- _Objective_
In every one of the records below, change "Task:" to "Goal:" and leave everything else as it is.

- _Record list_

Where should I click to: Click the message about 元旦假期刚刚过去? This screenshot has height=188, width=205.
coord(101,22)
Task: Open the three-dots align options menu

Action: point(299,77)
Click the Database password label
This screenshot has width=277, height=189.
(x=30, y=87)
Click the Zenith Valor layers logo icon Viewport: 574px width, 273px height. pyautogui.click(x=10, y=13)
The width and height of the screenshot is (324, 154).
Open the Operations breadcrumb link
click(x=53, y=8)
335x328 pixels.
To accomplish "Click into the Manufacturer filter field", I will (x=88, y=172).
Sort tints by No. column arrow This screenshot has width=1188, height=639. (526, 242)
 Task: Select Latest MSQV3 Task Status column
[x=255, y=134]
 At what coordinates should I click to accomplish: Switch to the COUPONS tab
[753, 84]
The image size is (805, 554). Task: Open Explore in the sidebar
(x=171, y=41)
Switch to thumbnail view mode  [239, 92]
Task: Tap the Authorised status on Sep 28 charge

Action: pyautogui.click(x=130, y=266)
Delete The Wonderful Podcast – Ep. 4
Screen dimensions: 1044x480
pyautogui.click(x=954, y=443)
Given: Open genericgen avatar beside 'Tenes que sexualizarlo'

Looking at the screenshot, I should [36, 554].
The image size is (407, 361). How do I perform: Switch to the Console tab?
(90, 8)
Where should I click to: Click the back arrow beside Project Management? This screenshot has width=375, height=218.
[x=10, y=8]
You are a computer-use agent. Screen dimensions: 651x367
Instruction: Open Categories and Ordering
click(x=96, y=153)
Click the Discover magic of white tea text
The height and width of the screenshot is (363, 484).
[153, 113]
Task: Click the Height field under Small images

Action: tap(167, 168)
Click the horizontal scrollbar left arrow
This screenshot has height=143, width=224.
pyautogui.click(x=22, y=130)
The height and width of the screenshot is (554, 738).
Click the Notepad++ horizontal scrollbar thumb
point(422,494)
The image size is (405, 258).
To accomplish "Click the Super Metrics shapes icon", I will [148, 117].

- _Written solution_
Where should I click to: Click the message about 元旦假期刚刚过去? This screenshot has height=188, width=205.
coord(101,22)
Goal: Open the three-dots align options menu

Action: point(299,77)
Click the Database password label
This screenshot has width=277, height=189.
(x=30, y=87)
Click the Zenith Valor layers logo icon Viewport: 574px width, 273px height. pyautogui.click(x=10, y=13)
The width and height of the screenshot is (324, 154).
Open the Operations breadcrumb link
click(x=53, y=8)
335x328 pixels.
To accomplish "Click into the Manufacturer filter field", I will (x=88, y=172).
Sort tints by No. column arrow This screenshot has width=1188, height=639. (526, 242)
 Goal: Select Latest MSQV3 Task Status column
[x=255, y=134]
 At what coordinates should I click to accomplish: Switch to the COUPONS tab
[753, 84]
The image size is (805, 554). Goal: Open Explore in the sidebar
(x=171, y=41)
Switch to thumbnail view mode  [239, 92]
Goal: Tap the Authorised status on Sep 28 charge

Action: pyautogui.click(x=130, y=266)
Delete The Wonderful Podcast – Ep. 4
Screen dimensions: 1044x480
pyautogui.click(x=954, y=443)
Given: Open genericgen avatar beside 'Tenes que sexualizarlo'

Looking at the screenshot, I should [36, 554].
The image size is (407, 361). How do I perform: Switch to the Console tab?
(90, 8)
Where should I click to: Click the back arrow beside Project Management? This screenshot has width=375, height=218.
[x=10, y=8]
You are a computer-use agent. Screen dimensions: 651x367
Instruction: Open Categories and Ordering
click(x=96, y=153)
Click the Discover magic of white tea text
The height and width of the screenshot is (363, 484).
[153, 113]
Goal: Click the Height field under Small images

Action: tap(167, 168)
Click the horizontal scrollbar left arrow
This screenshot has height=143, width=224.
pyautogui.click(x=22, y=130)
The height and width of the screenshot is (554, 738).
Click the Notepad++ horizontal scrollbar thumb
point(422,494)
The image size is (405, 258).
To accomplish "Click the Super Metrics shapes icon", I will [148, 117].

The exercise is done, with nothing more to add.